HMMMMM! So, clearly my breast milk is much more perfect than the AAP was trying to make it sound and universal iron supplementation of exclusively breastfed babies over 4 months is NOT ideal.
So, how would you know if your baby actually needs iron supplements?
Which babies are more at risk for iron-deficiency anemia? (according to www.kellymom.com)
- Babies who were born prematurely, since babies get the majority of their iron stores from their mother during the last trimester of pregnancy.
- In addition, there is evidence that babies whose birth weights are less than 3000 grams – about 6.5 pounds – (whether term or premature) tend to have reduced iron stores at birth and appear to need additional iron earlier.
- Babies born to mothers with poorly controlled diabetes.
- Theoretically, babies born to mothers who were anemic during pregnancy could have lower iron stores, however medical studies do not show this to be a problem. Babies born to mothers who are anemic during pregnancy are no more likely to be iron deficient than those born to mothers who are not anemic during pregnancy.

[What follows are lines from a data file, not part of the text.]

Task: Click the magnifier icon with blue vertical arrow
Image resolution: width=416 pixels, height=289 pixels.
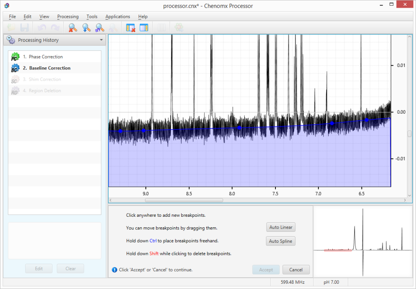Action: (86, 28)
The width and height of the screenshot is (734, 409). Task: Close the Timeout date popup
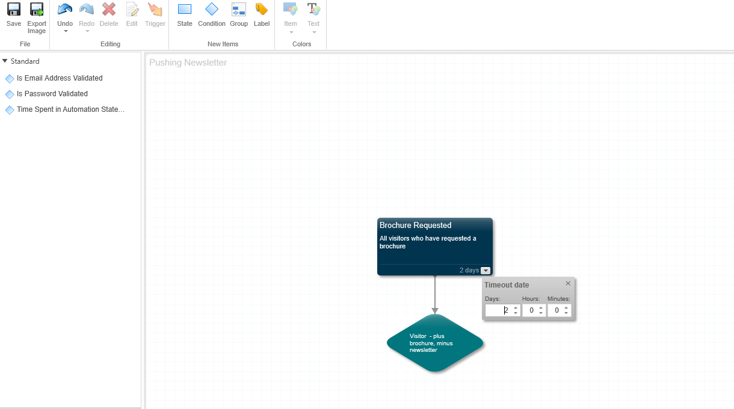(x=567, y=283)
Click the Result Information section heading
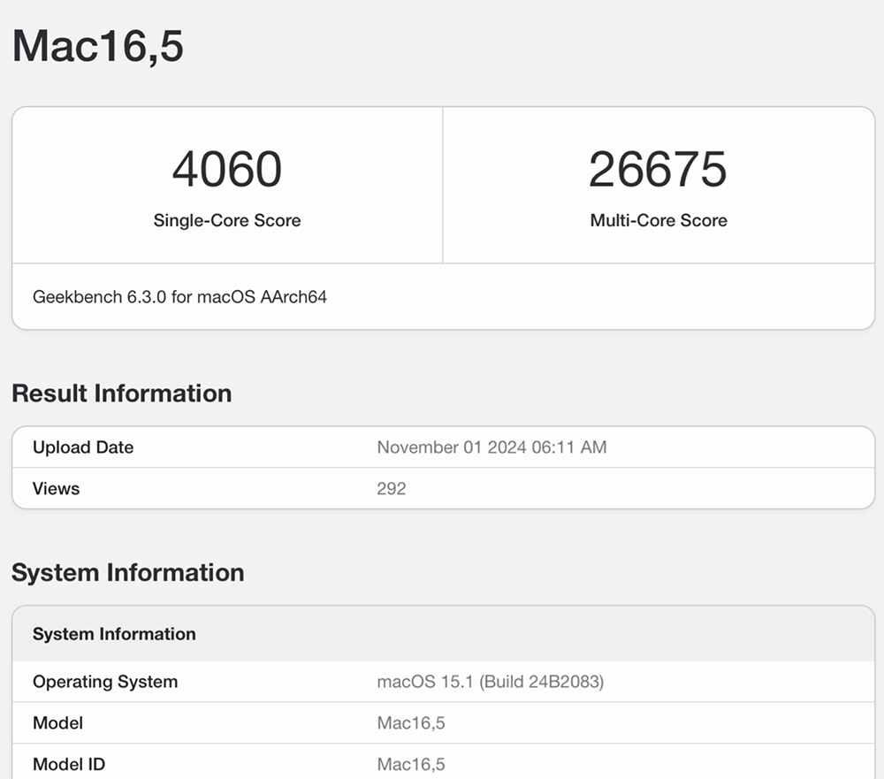 (x=121, y=393)
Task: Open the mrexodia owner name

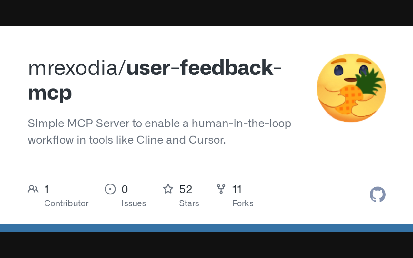Action: tap(73, 68)
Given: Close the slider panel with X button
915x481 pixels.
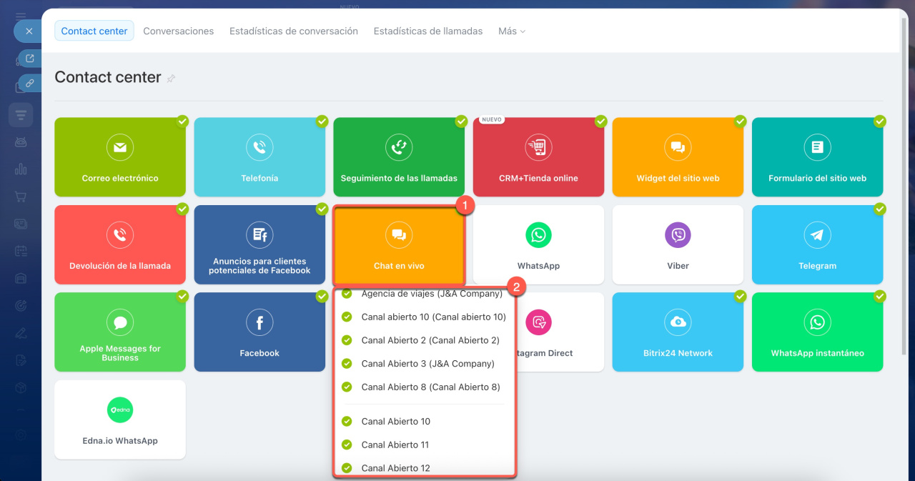Looking at the screenshot, I should (29, 31).
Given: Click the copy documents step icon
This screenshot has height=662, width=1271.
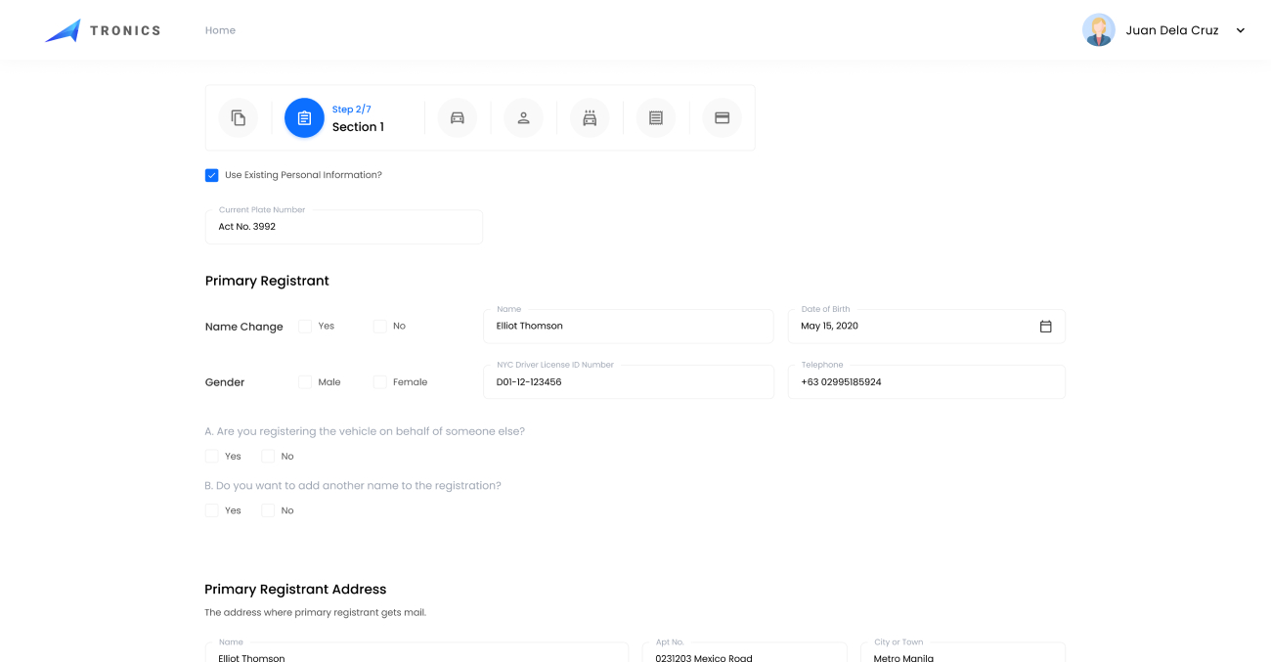Looking at the screenshot, I should (x=239, y=118).
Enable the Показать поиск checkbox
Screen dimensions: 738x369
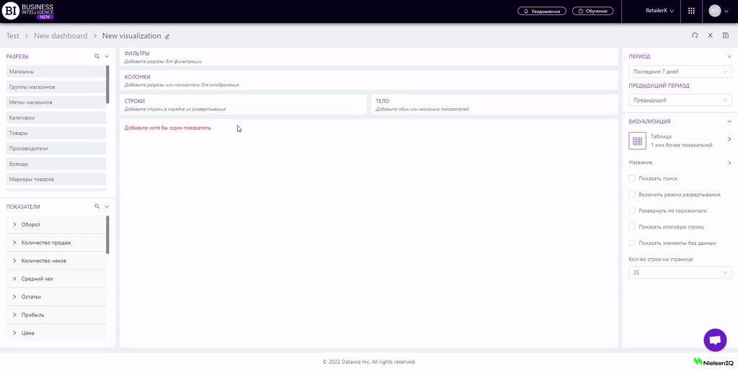(x=632, y=178)
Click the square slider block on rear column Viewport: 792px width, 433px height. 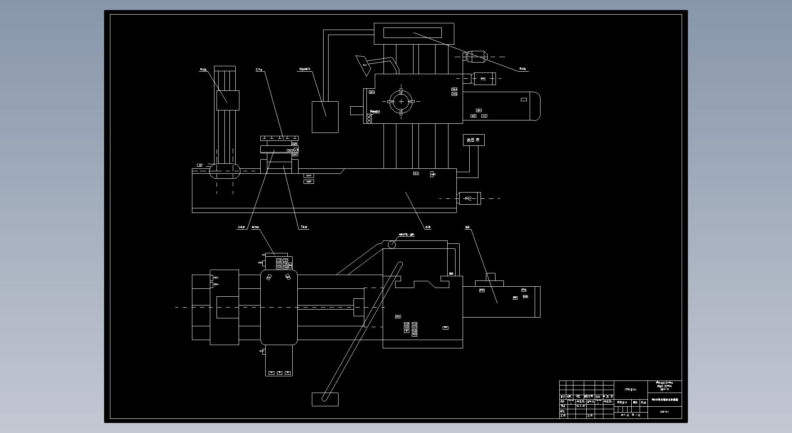pyautogui.click(x=228, y=100)
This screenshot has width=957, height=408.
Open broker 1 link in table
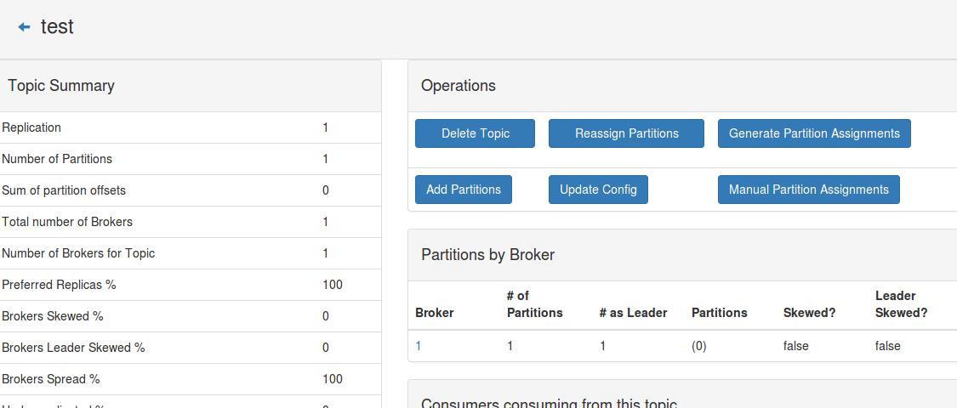(419, 346)
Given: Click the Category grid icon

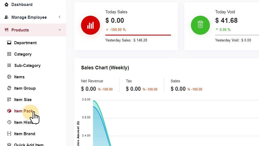Looking at the screenshot, I should tap(9, 54).
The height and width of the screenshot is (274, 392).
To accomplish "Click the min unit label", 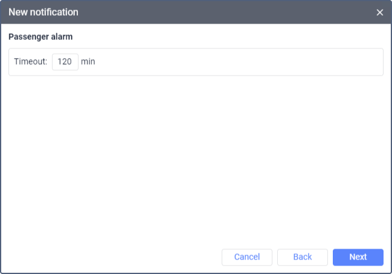I will coord(88,62).
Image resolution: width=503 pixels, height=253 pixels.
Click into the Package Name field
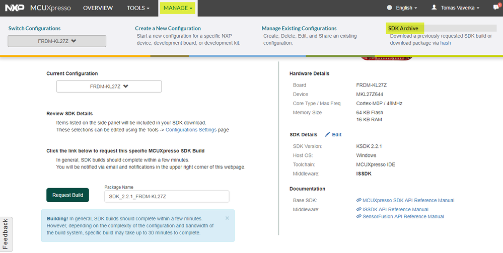(167, 196)
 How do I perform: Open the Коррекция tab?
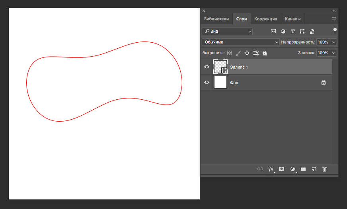click(265, 19)
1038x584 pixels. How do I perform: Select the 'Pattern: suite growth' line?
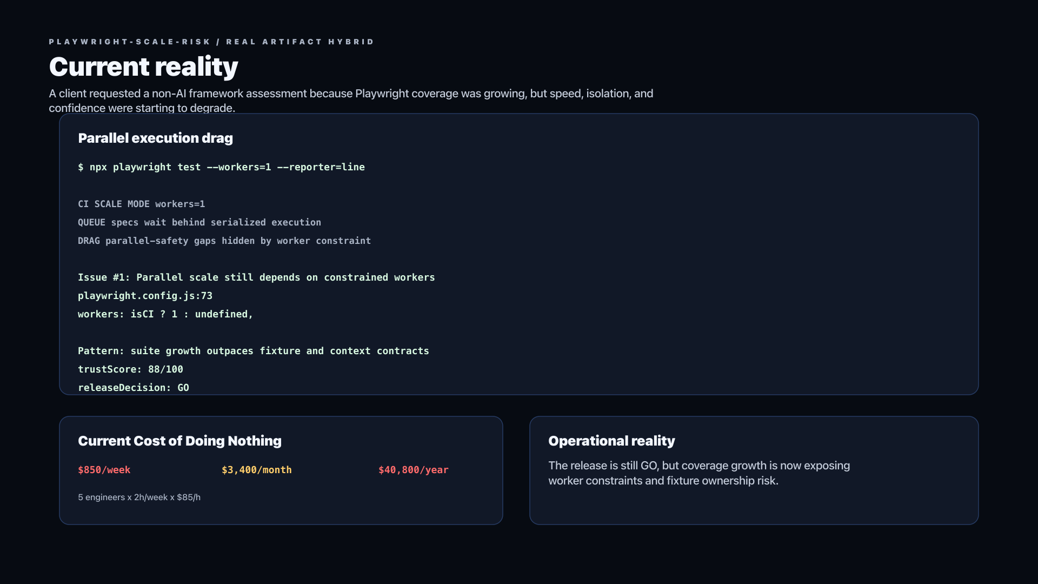pos(254,351)
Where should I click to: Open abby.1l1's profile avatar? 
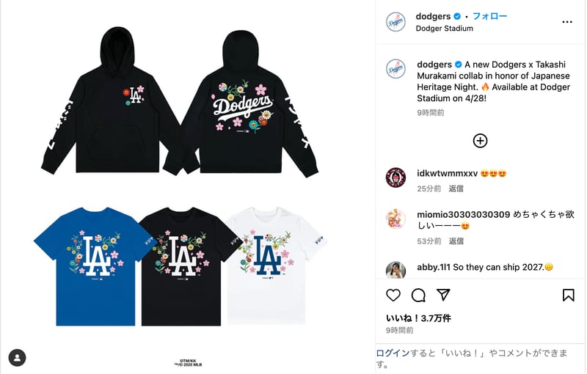[395, 270]
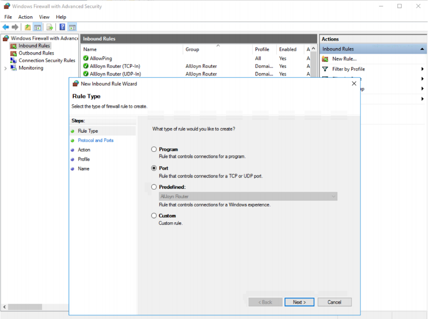Click the Forward arrow toolbar icon
429x319 pixels.
(x=15, y=27)
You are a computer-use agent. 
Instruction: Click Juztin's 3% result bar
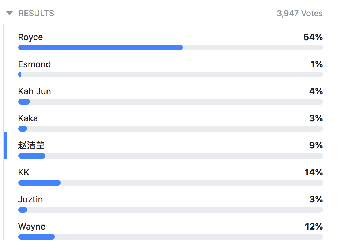170,210
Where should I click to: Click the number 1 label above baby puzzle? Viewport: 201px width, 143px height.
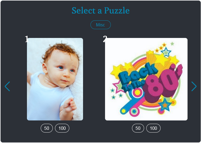[27, 39]
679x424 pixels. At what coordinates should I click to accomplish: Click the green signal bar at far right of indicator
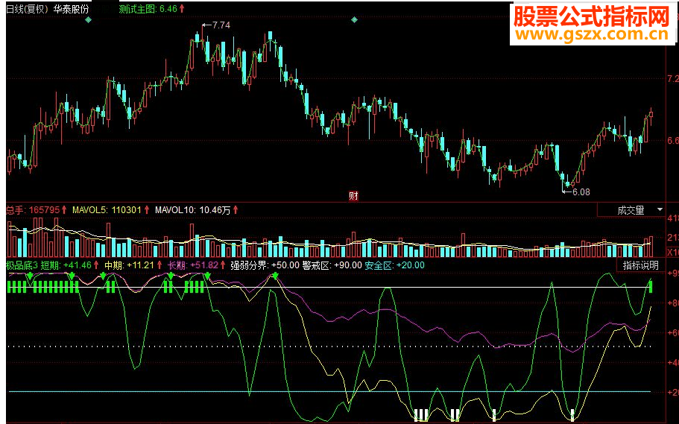point(651,286)
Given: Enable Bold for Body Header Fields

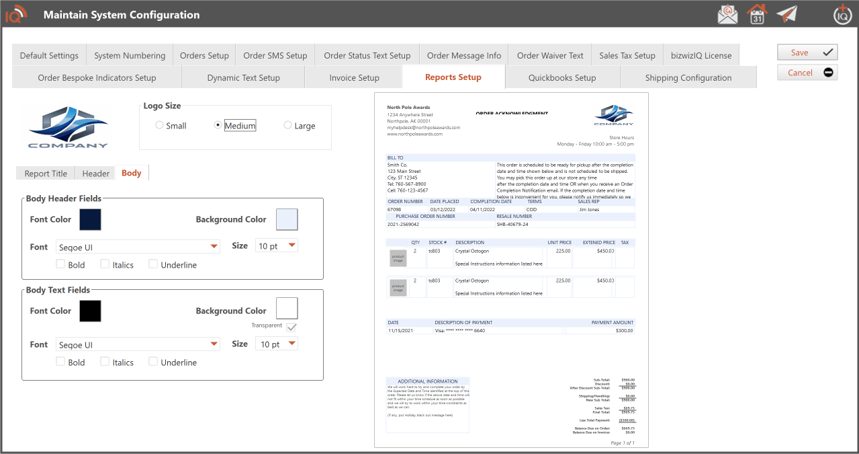Looking at the screenshot, I should pos(61,265).
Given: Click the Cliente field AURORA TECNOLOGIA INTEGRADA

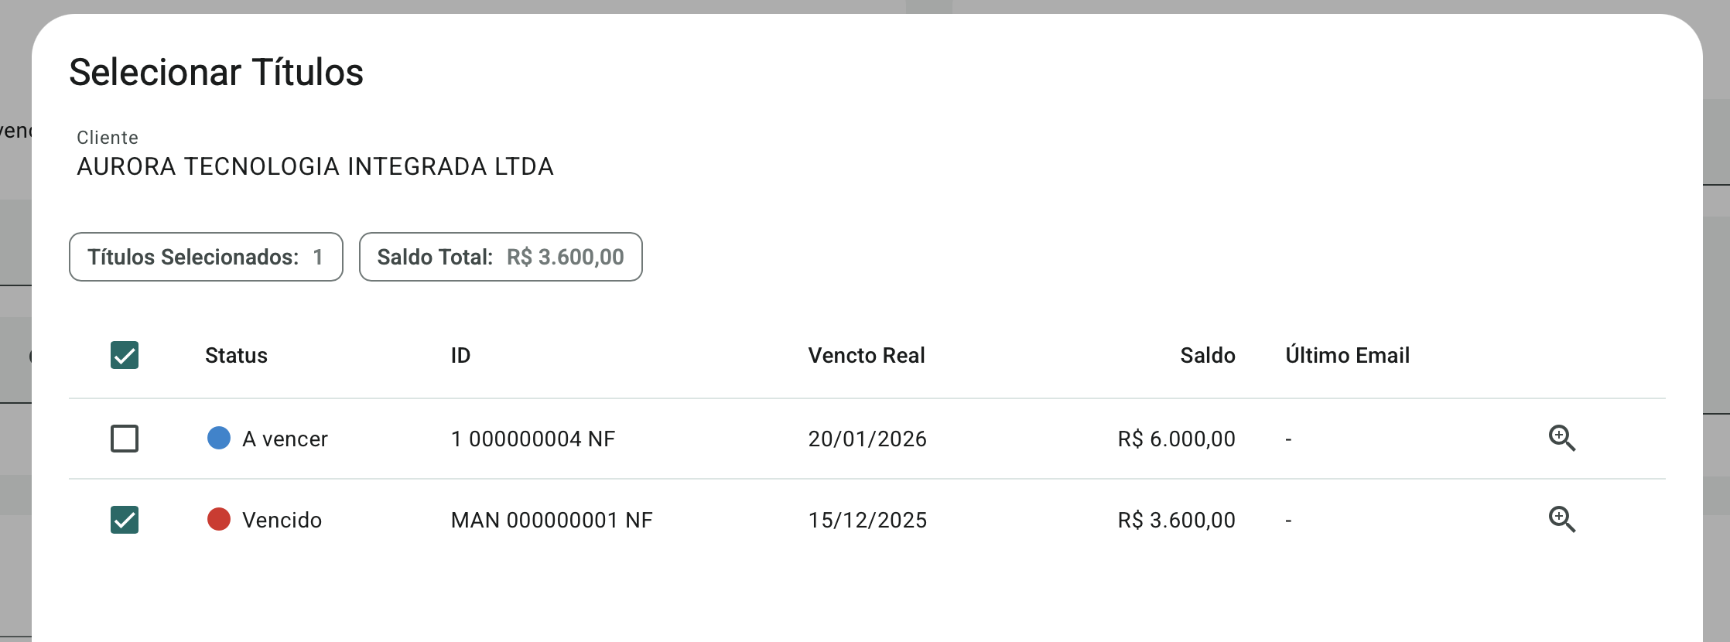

- Babies who are fed cow’s milk (instead of breast milk or iron-fortified formula) during the first year of life.
If your baby falls into one of these categories, you have the right to ask for your baby’s hemoglobin to be tested for anemia, rather than automatic iron supplementation. And, if your baby does test positive for anemia, there are many Iron-only drops that you can give your little one. No need for that multivitamin because your breast milk has all of those vitamins already in it!
In addition, when your little one is over 6 months and ready to start solid foods, consider those with a healthy dose of iron, like the ones listed on one of my favorite baby food sites, Wholesome Baby Food. No need to try that boring white rice cereal, just because it is fortified with iron!